# Work to be completed:
Reproduce every line of the entries, from the one containing "The width and height of the screenshot is (920, 467)." through the one containing "pyautogui.click(x=55, y=207)", with both of those lines included. Shift each coordinate in the answers by -70, and leave the requests and their stated dimensions unchanged.

# Source material:
(begin)

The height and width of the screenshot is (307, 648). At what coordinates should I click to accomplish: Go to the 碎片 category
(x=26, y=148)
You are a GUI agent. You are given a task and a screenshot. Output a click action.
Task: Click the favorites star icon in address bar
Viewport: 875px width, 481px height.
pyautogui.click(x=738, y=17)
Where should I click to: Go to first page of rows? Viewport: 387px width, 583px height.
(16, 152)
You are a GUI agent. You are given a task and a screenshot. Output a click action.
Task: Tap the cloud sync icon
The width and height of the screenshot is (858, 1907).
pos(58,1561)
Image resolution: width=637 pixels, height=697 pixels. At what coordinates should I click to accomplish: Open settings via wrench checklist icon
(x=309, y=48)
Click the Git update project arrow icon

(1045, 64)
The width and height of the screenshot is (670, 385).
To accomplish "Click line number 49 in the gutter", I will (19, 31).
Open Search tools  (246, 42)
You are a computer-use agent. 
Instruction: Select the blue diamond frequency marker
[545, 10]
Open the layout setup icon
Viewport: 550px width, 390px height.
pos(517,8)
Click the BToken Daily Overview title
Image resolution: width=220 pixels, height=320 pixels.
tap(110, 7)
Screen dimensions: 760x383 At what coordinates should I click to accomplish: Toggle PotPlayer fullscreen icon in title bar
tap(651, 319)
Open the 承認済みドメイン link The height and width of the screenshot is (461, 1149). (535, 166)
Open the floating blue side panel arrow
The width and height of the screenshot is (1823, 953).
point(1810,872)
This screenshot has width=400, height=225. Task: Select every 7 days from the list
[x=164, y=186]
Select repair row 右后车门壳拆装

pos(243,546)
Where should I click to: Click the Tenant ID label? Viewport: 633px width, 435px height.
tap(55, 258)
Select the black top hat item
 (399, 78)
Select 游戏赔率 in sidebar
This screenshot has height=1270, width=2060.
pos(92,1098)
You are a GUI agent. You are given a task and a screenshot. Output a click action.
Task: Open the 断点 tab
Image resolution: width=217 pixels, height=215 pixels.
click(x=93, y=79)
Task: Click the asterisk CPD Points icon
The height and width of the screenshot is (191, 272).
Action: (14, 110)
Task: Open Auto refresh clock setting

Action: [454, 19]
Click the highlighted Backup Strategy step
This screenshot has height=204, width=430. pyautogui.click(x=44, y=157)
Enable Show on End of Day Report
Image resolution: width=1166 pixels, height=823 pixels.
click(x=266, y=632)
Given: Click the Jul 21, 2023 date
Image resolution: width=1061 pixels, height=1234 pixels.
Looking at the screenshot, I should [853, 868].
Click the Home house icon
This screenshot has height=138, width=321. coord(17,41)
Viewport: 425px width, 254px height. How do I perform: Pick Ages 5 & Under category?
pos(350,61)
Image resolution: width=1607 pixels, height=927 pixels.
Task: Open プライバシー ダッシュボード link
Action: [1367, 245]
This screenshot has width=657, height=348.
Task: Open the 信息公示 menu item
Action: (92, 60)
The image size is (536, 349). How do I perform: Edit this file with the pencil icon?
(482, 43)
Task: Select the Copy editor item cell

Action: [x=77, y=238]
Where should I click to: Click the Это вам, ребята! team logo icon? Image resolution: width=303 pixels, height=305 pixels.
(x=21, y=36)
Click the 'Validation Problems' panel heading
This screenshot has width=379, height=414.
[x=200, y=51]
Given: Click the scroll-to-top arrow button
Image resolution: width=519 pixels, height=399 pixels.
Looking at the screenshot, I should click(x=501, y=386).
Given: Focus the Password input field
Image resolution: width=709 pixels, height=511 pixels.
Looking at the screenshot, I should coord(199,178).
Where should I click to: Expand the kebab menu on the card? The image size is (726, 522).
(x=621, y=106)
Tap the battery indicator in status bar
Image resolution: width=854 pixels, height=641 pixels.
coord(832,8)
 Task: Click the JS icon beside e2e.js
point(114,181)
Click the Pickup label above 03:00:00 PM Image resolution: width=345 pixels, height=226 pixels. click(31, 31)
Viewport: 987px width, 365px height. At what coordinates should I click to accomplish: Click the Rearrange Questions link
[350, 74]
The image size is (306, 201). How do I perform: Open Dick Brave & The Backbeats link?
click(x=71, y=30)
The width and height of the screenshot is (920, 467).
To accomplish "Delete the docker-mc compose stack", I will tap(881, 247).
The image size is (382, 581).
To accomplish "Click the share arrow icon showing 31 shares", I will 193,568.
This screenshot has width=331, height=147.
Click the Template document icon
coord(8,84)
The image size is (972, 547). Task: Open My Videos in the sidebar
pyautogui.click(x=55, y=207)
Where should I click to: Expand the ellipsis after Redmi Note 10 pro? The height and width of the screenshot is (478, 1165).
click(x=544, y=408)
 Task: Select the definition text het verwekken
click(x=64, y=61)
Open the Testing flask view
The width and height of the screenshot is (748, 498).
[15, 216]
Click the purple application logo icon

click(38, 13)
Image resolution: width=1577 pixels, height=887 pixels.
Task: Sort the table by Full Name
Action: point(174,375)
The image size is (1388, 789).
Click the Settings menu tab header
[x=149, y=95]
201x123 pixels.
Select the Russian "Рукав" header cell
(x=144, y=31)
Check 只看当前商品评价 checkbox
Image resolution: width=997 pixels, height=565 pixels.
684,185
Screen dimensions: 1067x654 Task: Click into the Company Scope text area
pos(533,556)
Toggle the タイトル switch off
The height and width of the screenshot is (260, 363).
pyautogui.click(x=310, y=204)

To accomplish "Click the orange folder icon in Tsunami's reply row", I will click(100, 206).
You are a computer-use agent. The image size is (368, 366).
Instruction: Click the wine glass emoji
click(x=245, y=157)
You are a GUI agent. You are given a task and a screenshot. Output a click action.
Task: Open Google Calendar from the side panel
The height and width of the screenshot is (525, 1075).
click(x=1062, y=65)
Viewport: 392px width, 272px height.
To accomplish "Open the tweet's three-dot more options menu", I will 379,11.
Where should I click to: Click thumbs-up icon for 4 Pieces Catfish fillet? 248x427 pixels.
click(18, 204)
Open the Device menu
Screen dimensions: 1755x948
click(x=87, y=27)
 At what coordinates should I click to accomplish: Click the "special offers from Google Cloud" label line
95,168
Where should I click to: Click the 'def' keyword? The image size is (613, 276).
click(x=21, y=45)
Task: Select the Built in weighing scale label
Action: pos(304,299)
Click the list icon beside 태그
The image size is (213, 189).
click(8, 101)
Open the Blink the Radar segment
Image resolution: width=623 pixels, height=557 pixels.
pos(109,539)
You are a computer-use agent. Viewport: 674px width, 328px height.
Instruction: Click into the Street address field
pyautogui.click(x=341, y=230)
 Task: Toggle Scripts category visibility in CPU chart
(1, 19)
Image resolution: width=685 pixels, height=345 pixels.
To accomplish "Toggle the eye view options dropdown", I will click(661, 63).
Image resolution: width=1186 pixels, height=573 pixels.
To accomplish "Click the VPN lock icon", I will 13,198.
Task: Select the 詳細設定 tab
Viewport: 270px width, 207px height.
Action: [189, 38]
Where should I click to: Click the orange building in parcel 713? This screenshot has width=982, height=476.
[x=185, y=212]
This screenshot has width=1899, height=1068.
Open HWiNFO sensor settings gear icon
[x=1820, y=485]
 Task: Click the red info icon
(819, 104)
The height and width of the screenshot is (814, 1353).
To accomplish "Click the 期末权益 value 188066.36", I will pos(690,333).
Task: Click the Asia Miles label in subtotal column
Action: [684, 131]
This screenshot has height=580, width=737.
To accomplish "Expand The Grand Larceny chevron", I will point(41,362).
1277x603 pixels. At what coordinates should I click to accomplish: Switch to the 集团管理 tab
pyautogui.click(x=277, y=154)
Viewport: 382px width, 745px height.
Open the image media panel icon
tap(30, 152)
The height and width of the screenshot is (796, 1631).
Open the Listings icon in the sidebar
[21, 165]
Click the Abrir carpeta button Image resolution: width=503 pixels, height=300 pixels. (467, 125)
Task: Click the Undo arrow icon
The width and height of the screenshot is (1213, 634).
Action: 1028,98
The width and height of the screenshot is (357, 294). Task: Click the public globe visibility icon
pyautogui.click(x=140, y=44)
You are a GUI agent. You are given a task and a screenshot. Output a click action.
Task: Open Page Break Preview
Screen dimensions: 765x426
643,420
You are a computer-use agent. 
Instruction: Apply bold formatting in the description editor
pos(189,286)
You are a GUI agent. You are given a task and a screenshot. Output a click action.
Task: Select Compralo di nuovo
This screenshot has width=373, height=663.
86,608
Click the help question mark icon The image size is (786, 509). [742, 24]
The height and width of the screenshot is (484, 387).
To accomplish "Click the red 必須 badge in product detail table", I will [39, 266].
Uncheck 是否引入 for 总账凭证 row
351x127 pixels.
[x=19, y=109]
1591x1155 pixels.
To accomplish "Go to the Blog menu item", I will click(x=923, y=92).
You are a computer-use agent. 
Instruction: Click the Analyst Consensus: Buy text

(end)

# Answer for the task:
The width and height of the screenshot is (920, 467).
To accomplish "Delete the docker-mc compose stack", I will tap(811, 177).
The image size is (382, 581).
To accomplish "Click the share arrow icon showing 31 shares", I will 123,498.
This screenshot has width=331, height=147.
Click the Template document icon
coord(-62,14)
The image size is (972, 547). Task: Open My Videos in the sidebar
pyautogui.click(x=-15, y=137)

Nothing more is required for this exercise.